_Work task 1_.
In the news article about the minors' mental health bill, what share of respondents to the 2021 CDC youth risk behavior survey reported persistent feelings of sadness or hopelessness?
_Work task 2_.
Transcribe part of the news article about the minors' mental health bill. Begin at the words "The pandemic’s deleterious" and stop after "prior survey year.".

*** Opening of Exercise passage ***

Bill would allow more minors to access mental health services without parental OK


Senate lawmakers will weigh whether to allow minors as young as 14 to consent to certain out-patient mental or behavioral health treatments without first obtaining parental approval, a plan that has drawn opposition from anti-vaccine and other groups.

State law already allows residents 16 and up to obtain these services without parental consent, and the to-be-combined bills sponsored by Sens. Joe Vitale (D-Middlesex) and Raj Mukherji (D-Hudson) would make only one modest change to that law, replacing the word “sixteen” with the figure “14.”

Vitale, who chairs the Senate’s health committee, stressed that age is the sole thing lawmakers intend to change about the law. State law bars health care professionals from dispensing or administering medications to minors without parental consent, and the bill will not change that.

“It’s only the age,” Vitale said. “There’s no prescriptions. There’s no anything.”

The pandemic’s deleterious effect on young people’s mental health, coupled with other ills born of the internet and social media, necessitates broader mental health care access for young people, Vitale said.

In 2021, 42% of respondents to a youth risk behavior survey from the Centers for Disease Control and Prevention told researchers they experienced persistent feelings of sadness or hopelessness, a proxy measure for depression that rated five percentage points lower in 2019, the prior survey year.

Suicidality edged upward, too, climbing three points to 22%, the highest level the survey has recorded since 1995. Suicidal planning and suicide attempts increased, too, rising to their highest levels in at least a decade.

*** Close of Exercise passage ***
*** Opening of Entries supplied ***

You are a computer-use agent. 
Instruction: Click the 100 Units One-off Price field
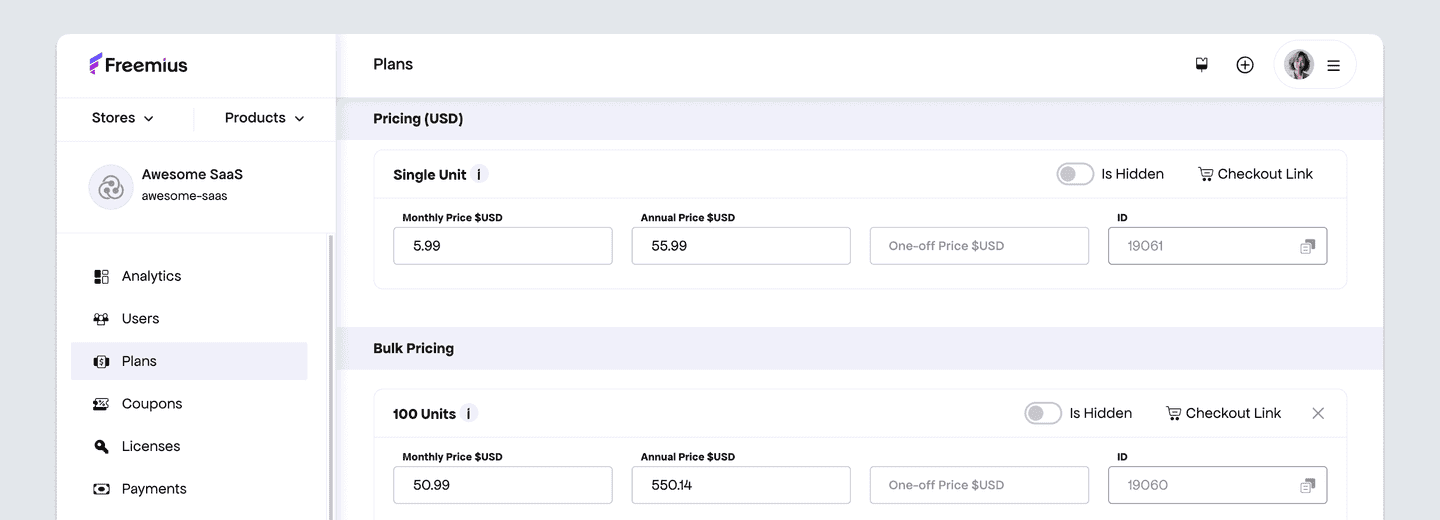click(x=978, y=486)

*** Close of Entries supplied ***
*** Opening of Entries supplied ***

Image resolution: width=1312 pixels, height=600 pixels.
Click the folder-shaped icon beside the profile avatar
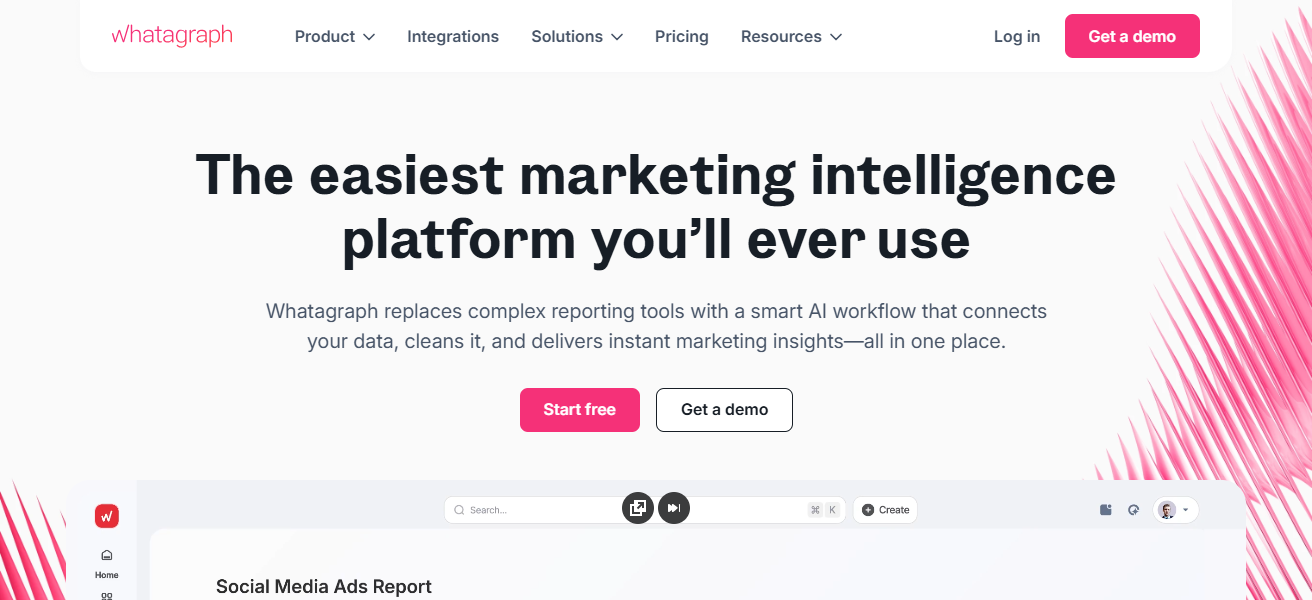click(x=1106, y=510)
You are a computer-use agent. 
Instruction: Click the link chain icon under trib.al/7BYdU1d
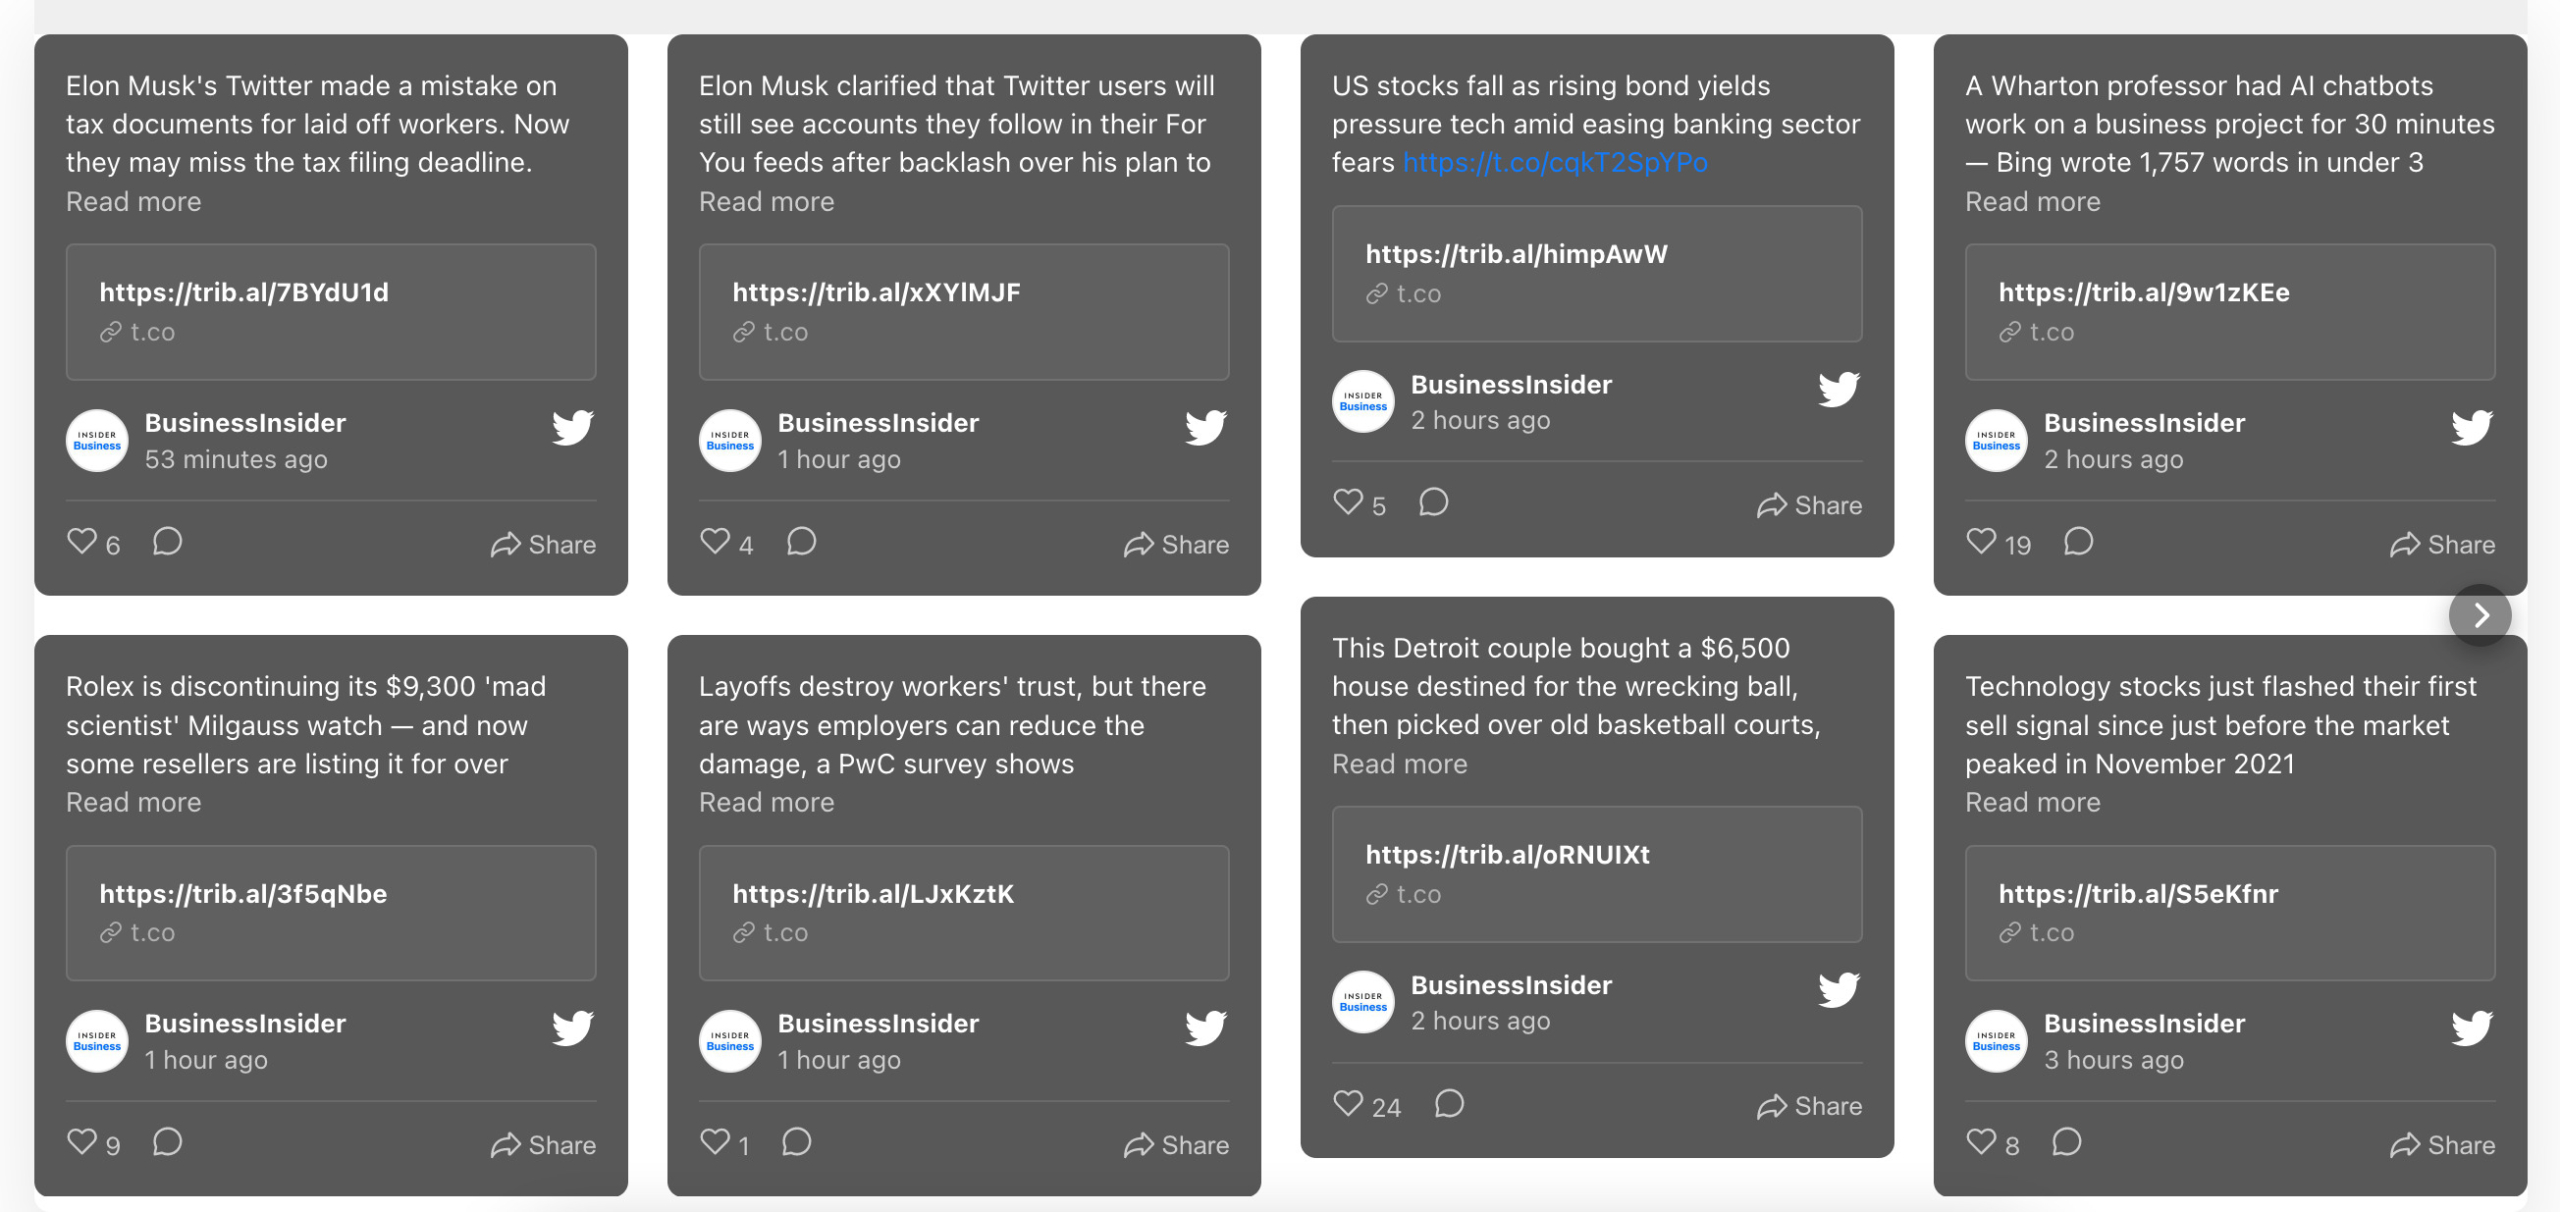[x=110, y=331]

*** Close of Entries supplied ***

_Final answer 1_.
42%

_Final answer 2_.
The pandemic’s deleterious effect on young people’s mental health, coupled with other ills born of the internet and social media, necessitates broader mental health care access for young people, Vitale said.

In 2021, 42% of respondents to a youth risk behavior survey from the Centers for Disease Control and Prevention told researchers they experienced persistent feelings of sadness or hopelessness, a proxy measure for depression that rated five percentage points lower in 2019, the prior survey year.